> **Provided records**:
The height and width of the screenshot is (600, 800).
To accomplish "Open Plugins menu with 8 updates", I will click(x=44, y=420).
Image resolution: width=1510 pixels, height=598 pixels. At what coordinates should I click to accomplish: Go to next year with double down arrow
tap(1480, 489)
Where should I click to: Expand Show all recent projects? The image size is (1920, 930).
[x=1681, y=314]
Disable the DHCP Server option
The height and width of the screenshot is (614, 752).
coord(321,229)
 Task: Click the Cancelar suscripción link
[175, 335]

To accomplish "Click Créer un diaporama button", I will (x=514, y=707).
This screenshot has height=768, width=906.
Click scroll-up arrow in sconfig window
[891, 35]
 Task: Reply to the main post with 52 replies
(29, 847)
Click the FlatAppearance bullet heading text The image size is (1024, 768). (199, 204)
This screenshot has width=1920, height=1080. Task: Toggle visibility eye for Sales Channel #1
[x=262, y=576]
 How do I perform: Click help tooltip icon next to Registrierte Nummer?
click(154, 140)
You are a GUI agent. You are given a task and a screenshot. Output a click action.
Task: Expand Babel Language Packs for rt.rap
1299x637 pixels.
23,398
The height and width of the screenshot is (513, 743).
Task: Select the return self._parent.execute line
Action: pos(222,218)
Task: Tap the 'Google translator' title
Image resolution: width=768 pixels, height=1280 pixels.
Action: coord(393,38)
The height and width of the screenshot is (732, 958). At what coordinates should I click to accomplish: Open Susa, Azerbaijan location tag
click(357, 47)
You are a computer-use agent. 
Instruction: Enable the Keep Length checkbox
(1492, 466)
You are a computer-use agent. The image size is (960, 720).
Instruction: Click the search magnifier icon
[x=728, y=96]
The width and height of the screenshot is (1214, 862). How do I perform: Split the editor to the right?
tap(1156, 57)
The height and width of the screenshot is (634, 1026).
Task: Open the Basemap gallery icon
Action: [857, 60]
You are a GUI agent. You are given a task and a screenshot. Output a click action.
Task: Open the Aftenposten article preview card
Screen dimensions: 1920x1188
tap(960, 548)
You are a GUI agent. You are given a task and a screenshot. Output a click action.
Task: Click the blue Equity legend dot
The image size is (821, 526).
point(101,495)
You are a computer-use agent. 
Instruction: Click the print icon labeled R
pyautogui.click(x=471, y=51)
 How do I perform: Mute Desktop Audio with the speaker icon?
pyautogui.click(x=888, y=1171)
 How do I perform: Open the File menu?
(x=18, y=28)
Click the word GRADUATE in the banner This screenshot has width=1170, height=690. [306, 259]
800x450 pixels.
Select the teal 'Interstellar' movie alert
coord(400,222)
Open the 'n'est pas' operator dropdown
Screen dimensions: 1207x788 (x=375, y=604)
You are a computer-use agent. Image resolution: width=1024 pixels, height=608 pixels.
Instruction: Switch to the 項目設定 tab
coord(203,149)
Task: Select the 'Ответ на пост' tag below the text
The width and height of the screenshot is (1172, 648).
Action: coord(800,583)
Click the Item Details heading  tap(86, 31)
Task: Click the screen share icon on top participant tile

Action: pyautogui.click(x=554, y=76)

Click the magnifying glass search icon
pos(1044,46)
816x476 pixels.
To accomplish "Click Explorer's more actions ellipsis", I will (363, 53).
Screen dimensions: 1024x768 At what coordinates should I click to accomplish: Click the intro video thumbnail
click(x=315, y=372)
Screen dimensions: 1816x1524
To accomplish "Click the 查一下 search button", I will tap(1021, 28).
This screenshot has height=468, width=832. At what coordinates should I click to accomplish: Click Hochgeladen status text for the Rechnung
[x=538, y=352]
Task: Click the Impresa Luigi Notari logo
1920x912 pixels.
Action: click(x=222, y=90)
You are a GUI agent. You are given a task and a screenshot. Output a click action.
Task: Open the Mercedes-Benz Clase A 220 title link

> **Directions for this task**: Find the lines above that contain the word "computer" and copy each one.

> **Response box**:
You are a computer-use agent. 
You are a computer-use agent. The image size is (960, 720).
You are a computer-use agent. 
You are a computer-use agent. Image resolution: width=1024 pixels, height=608 pixels.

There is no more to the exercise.